Thursday November 29, 4:30 PM | Research 1 Room 301

Astroinformatics and Petascale Mining of Large Astronomy Sky Survey Databases

I will describe the new data-intensive research paradigm that astronomy and astrophysics is now entering. This is described within the context of the largest data-producing astronomy project in the coming decade – the LSST (Large Synoptic Survey Telescope). The enormous data output, database contents, knowledge discovery, and community science expected from this project will impose massive data challenges on the astronomical research community. One of these challenge areas is the rapid machine learning, data mining, and classification of all novel astronomical events from each 3-gigapixel (6-GB) image obtained every 20 seconds throughout every night for the project duration of 10 years. LSST will produce 100,000 such events each and every night.
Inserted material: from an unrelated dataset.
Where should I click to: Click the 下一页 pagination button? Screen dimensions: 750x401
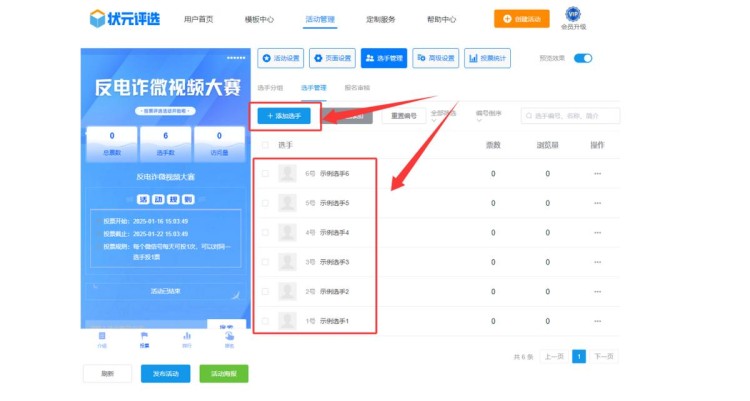604,356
I will describe the status of the LSST project, as well as GMU's past, present, and potential future participation in the project. This interdisciplinary research program encompasses astronomical research, machine learning (data mining) research, XLDB (extremely large database) research, scientific visualization research, computational science research, science education research, and one more area of research, in addition to public outreach on a grand scale. What is that "one more area of research"? It is Astroinformatics. I will introduce the emerging research discipline of Astroinformatics and how this data-intensive scientific approach to astronomical research and education can help to address the massive petascale data challenges that are before us.